[Exercise data]
+++
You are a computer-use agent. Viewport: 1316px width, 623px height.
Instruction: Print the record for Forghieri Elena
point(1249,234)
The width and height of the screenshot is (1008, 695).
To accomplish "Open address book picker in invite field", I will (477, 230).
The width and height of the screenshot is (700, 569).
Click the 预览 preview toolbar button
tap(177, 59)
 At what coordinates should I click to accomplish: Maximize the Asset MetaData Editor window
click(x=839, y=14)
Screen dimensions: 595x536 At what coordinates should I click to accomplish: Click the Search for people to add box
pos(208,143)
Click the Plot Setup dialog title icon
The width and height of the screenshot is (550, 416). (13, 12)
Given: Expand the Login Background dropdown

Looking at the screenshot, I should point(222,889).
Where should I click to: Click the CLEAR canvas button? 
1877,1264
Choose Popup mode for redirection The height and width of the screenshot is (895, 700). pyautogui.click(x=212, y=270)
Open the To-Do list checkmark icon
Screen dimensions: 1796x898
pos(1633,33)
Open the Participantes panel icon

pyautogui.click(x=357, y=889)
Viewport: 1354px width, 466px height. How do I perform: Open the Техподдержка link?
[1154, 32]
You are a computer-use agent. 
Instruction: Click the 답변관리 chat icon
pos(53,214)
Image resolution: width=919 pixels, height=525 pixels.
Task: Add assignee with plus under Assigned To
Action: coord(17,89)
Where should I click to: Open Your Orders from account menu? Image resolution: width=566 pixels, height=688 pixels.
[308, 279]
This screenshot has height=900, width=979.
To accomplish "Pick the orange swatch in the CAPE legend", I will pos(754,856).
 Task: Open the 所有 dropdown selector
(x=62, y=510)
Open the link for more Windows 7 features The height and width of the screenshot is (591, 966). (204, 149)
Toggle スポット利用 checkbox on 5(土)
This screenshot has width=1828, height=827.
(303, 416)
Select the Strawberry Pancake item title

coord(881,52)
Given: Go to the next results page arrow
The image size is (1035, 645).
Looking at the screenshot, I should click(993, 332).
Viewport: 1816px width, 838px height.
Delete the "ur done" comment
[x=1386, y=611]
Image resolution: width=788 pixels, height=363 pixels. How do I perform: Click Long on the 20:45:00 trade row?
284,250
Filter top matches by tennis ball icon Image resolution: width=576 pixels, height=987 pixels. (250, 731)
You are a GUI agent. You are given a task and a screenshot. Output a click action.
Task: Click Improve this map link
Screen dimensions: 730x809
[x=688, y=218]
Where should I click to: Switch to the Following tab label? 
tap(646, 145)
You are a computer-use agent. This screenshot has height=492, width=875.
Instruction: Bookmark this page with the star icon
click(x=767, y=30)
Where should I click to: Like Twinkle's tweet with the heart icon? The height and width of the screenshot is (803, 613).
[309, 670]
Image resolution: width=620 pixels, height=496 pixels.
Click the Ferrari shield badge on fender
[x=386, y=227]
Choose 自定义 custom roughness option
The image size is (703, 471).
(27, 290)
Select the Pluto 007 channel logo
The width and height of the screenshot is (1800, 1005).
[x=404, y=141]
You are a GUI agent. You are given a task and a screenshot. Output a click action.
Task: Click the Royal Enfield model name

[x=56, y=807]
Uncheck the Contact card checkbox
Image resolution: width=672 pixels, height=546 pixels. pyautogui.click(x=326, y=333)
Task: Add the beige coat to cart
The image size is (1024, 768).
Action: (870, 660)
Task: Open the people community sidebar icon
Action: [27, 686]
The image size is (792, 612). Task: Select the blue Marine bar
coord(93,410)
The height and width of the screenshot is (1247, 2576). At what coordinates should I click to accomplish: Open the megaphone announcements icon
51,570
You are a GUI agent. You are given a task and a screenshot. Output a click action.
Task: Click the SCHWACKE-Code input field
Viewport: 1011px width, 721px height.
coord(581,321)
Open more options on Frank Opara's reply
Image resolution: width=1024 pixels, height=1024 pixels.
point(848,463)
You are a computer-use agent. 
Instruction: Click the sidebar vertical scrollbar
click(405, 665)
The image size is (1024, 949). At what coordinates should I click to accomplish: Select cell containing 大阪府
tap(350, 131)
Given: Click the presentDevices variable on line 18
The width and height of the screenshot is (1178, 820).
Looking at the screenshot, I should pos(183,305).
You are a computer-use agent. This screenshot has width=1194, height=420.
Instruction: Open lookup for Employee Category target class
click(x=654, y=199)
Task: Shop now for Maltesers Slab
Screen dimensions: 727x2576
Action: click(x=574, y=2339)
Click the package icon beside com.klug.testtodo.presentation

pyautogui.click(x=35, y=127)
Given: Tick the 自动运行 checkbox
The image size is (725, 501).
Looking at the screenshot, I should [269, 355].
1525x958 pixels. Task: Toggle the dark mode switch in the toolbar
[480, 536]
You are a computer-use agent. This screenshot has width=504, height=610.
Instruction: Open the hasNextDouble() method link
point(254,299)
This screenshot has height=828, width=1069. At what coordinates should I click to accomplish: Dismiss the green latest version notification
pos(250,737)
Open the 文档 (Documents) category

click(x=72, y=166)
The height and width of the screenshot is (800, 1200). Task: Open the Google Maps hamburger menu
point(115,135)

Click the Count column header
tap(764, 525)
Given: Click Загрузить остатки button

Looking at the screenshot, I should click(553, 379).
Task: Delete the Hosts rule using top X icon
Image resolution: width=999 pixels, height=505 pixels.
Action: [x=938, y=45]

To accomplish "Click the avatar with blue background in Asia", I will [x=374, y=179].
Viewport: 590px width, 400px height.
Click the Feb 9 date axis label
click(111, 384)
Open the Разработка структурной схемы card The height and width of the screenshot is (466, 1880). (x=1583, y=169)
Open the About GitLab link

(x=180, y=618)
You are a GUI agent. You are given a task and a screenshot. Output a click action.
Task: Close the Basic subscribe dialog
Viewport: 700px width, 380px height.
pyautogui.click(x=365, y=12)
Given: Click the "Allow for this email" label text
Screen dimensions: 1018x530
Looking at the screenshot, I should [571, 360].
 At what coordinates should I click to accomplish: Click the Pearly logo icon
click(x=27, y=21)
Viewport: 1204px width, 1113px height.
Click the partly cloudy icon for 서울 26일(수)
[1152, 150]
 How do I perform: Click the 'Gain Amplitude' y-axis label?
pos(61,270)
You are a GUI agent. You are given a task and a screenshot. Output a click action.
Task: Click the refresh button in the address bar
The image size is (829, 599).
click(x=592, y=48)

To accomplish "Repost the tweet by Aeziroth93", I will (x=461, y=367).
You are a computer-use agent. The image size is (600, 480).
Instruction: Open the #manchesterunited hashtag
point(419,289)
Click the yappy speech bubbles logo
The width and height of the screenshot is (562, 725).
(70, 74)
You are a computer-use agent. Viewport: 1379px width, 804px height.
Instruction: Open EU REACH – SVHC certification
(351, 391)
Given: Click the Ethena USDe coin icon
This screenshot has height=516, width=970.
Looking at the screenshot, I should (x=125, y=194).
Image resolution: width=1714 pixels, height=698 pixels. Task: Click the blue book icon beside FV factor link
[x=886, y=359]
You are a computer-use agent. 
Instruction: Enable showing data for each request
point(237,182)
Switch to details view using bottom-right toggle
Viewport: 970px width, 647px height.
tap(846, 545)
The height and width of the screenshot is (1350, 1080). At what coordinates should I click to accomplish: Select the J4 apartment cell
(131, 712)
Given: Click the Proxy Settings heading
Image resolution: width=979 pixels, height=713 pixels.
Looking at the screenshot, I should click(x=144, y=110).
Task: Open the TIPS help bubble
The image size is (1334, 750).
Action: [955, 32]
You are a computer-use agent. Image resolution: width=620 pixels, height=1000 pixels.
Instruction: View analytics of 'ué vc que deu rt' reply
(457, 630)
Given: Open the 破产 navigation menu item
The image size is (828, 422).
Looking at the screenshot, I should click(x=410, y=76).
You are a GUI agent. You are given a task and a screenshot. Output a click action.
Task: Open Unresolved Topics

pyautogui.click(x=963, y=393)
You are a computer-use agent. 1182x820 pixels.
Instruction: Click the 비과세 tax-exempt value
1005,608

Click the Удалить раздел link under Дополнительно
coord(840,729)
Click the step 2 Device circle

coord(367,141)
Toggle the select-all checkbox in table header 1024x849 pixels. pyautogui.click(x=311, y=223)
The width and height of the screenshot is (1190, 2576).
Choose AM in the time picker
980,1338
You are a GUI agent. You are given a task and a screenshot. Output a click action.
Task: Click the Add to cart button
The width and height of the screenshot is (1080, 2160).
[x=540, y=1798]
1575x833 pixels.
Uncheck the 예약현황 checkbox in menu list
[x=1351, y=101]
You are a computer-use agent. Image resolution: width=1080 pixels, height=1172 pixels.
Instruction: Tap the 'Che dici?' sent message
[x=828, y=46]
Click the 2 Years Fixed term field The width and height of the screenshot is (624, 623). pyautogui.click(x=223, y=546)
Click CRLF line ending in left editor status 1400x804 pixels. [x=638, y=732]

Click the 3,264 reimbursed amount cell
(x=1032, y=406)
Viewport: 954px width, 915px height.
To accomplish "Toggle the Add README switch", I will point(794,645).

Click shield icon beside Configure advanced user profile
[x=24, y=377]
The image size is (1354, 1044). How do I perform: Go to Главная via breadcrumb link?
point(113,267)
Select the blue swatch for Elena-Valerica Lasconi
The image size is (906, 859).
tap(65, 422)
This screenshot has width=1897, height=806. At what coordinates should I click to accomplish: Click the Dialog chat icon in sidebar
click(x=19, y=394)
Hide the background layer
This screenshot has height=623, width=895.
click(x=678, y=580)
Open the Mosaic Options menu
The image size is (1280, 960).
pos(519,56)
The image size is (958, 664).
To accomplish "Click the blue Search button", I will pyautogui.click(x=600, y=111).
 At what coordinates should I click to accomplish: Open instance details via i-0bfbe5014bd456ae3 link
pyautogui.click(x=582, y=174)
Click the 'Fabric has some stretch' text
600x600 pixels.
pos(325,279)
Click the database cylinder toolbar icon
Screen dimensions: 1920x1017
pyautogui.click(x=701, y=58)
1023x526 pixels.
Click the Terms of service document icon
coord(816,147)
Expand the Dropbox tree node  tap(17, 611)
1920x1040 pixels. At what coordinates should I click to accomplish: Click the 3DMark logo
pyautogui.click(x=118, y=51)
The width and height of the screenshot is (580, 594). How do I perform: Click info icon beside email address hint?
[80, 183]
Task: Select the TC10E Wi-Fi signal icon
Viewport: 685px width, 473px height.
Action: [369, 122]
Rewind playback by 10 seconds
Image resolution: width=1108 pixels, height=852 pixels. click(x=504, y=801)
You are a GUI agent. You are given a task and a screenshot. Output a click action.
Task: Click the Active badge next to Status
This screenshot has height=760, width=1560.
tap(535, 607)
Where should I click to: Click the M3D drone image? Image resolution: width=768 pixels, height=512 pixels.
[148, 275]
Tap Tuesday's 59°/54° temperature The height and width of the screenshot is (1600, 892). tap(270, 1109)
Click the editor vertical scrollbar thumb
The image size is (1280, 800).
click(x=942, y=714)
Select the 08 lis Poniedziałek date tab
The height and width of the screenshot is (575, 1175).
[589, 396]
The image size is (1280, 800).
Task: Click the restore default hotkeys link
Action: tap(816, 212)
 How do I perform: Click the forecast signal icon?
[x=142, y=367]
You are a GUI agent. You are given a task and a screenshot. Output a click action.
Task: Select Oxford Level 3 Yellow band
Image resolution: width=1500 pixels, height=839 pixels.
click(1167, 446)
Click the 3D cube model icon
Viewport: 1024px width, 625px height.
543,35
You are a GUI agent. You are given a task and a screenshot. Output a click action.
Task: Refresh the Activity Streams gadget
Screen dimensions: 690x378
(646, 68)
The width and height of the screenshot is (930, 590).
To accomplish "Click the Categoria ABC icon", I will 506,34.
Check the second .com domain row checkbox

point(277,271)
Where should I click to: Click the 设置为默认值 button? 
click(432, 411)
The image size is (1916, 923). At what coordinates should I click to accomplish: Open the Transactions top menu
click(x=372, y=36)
+++
[Required work] Look through the material above and print exactly the lines from the one containing "Where should I click to: Open" to the one containing "Filter top matches", both included, and nothing more.

[Answer box]
Where should I click to: Open Your Orders from account menu? Image resolution: width=566 pixels, height=688 pixels.
[308, 279]
This screenshot has height=900, width=979.
To accomplish "Pick the orange swatch in the CAPE legend", I will pos(754,856).
 Task: Open the 所有 dropdown selector
(x=62, y=510)
Open the link for more Windows 7 features The height and width of the screenshot is (591, 966). (204, 149)
Toggle スポット利用 checkbox on 5(土)
This screenshot has width=1828, height=827.
(303, 416)
Select the Strawberry Pancake item title

coord(881,52)
Given: Go to the next results page arrow
The image size is (1035, 645).
Looking at the screenshot, I should click(993, 332).
Viewport: 1816px width, 838px height.
Delete the "ur done" comment
[x=1386, y=611]
Image resolution: width=788 pixels, height=363 pixels. How do I perform: Click Long on the 20:45:00 trade row?
284,250
Filter top matches by tennis ball icon Image resolution: width=576 pixels, height=987 pixels. (250, 731)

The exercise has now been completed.